* **ACTIVITY**
Render the stretch of the items that opens with the line containing "Describe the element" and runs to the end of the items as a JSON list of strings, with one string per line and blank lines omitted. Leave the pictures out of the list.

^^^^^^^^

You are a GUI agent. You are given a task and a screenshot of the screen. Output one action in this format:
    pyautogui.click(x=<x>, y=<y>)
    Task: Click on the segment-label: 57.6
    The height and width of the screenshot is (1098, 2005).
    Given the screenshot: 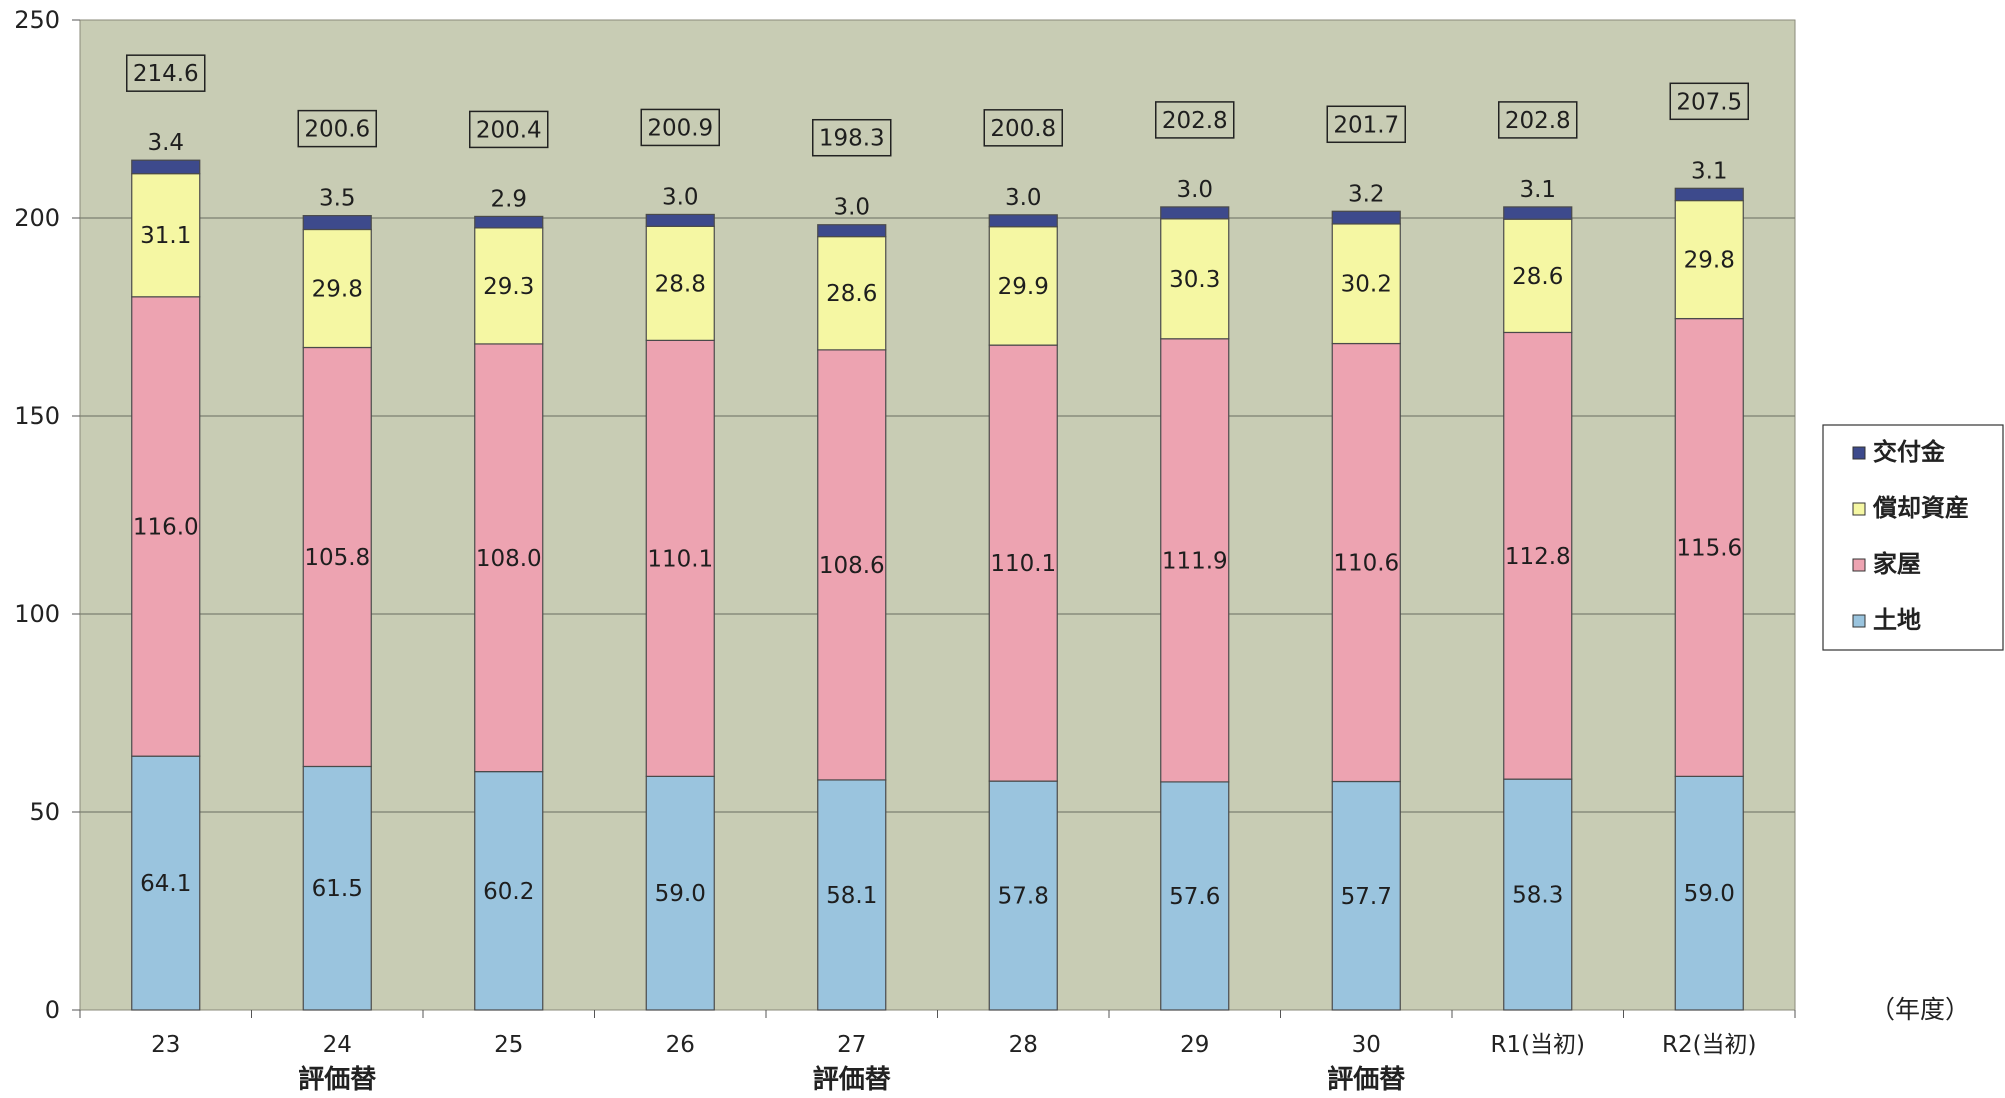 What is the action you would take?
    pyautogui.click(x=1194, y=897)
    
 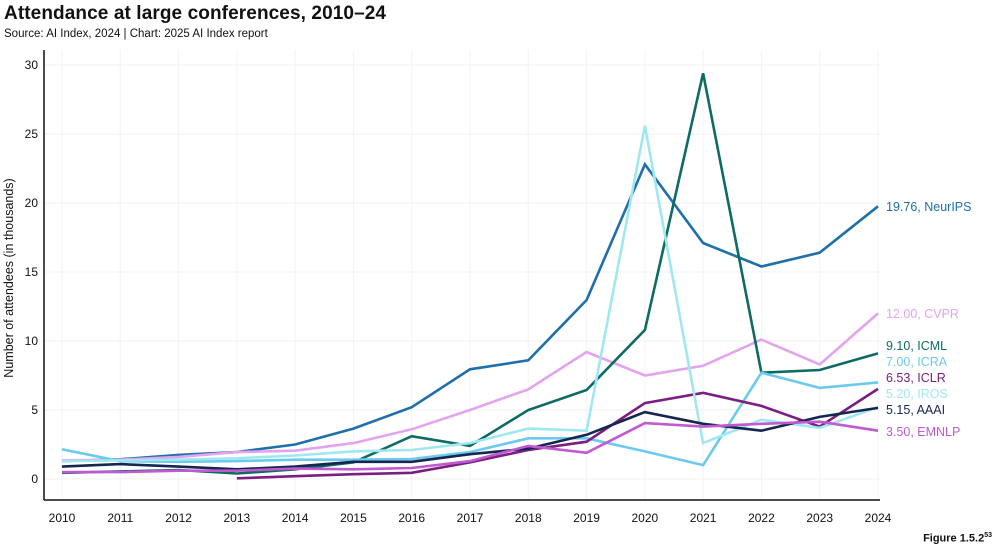 I want to click on x-tick-label: 2015, so click(x=354, y=518).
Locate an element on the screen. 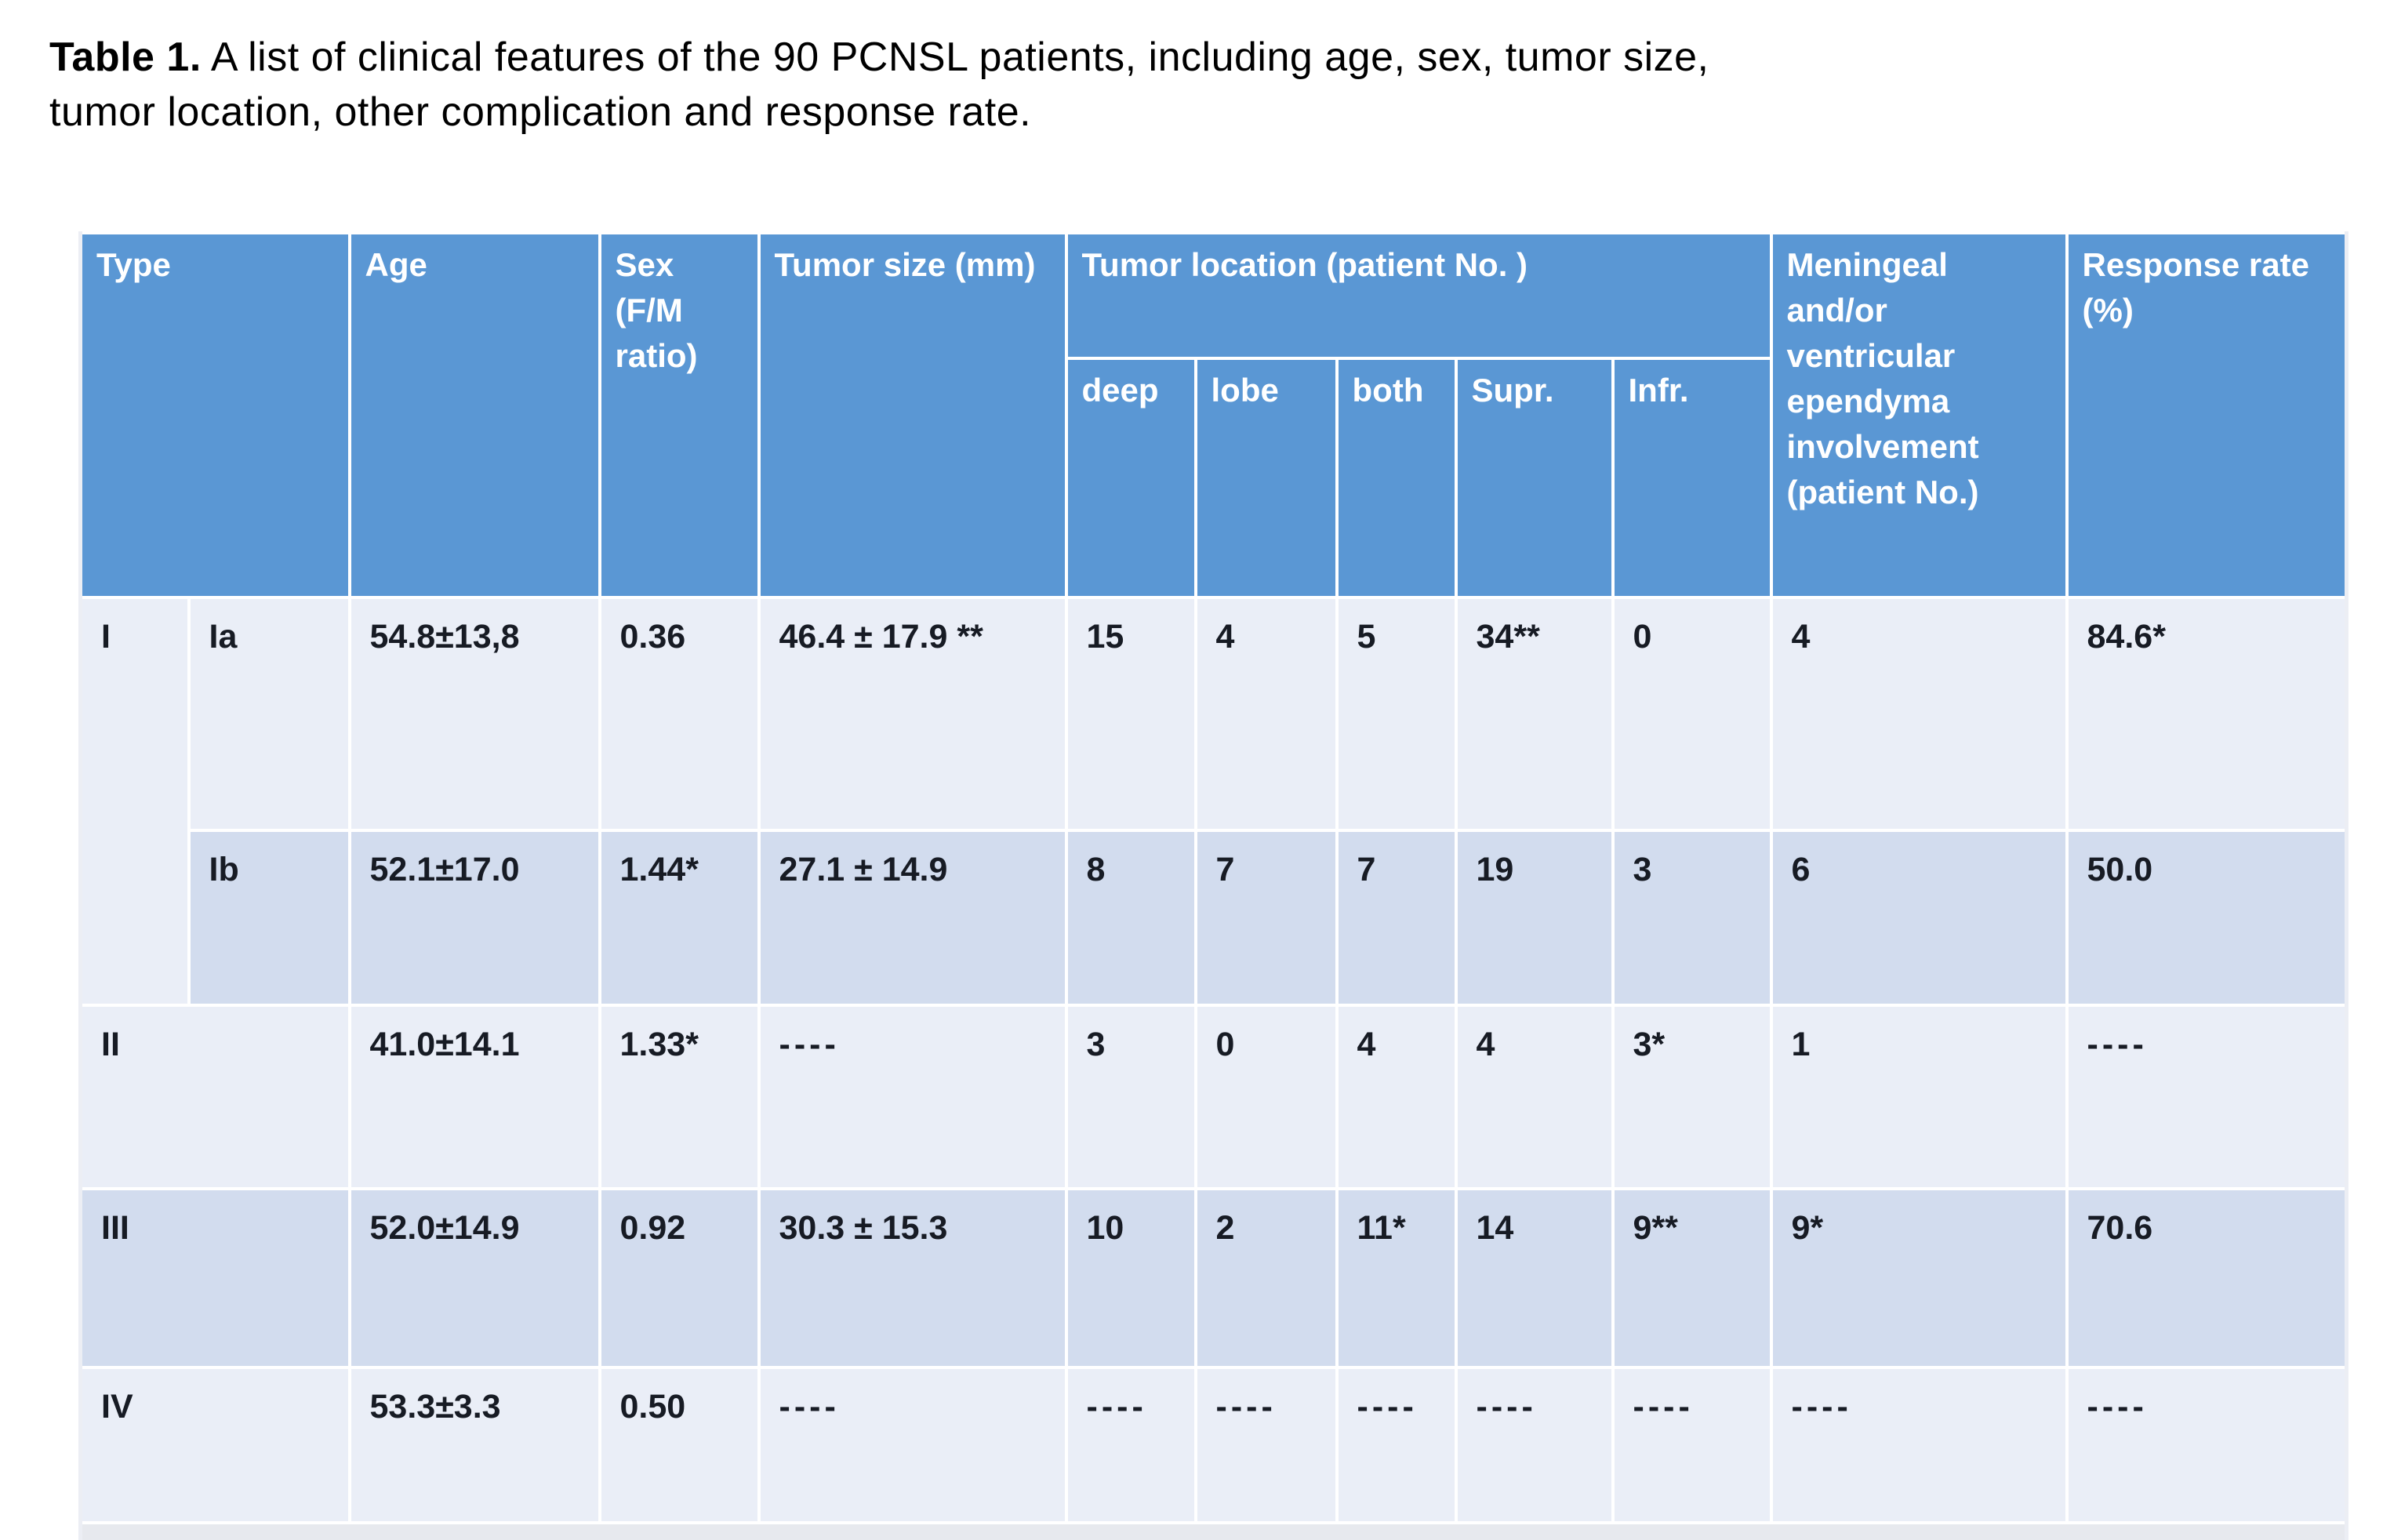  cell-ia-response: 84.6* is located at coordinates (2206, 714).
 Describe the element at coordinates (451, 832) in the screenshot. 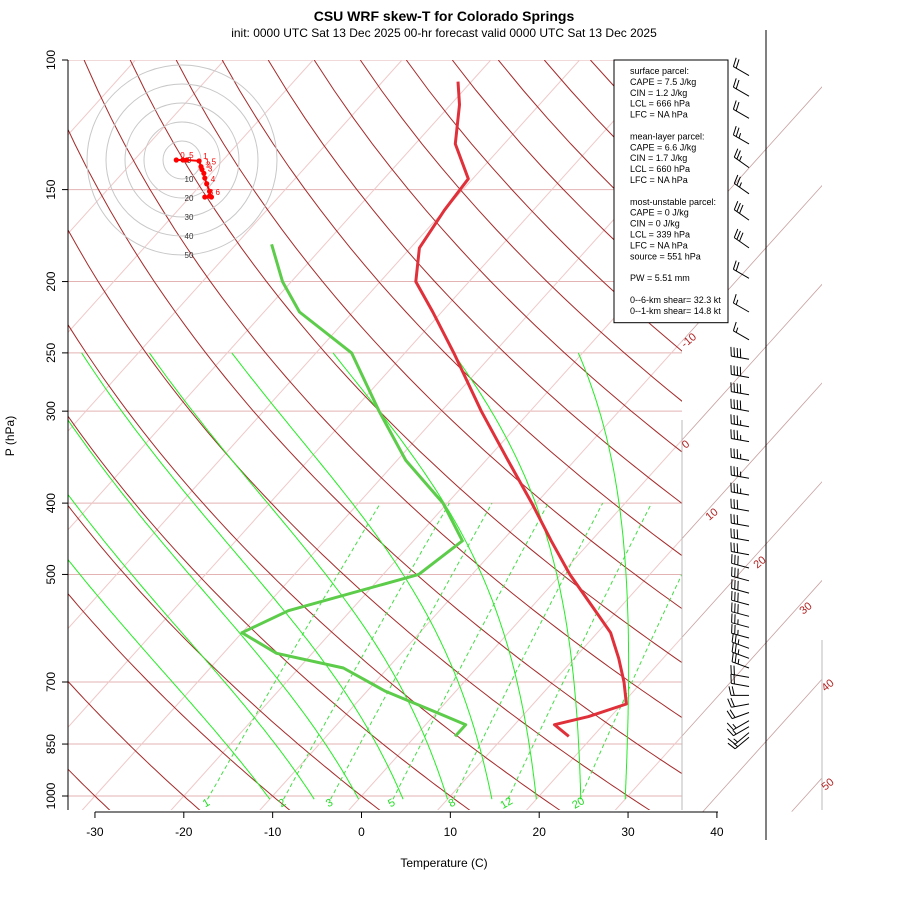

I see `x-tick-label: 10` at that location.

^^^^^^^^

* **TASK RESPONSE**
[
  " Describe the element at coordinates (451, 832) in the screenshot. ",
  "I see `x-tick-label: 10` at that location."
]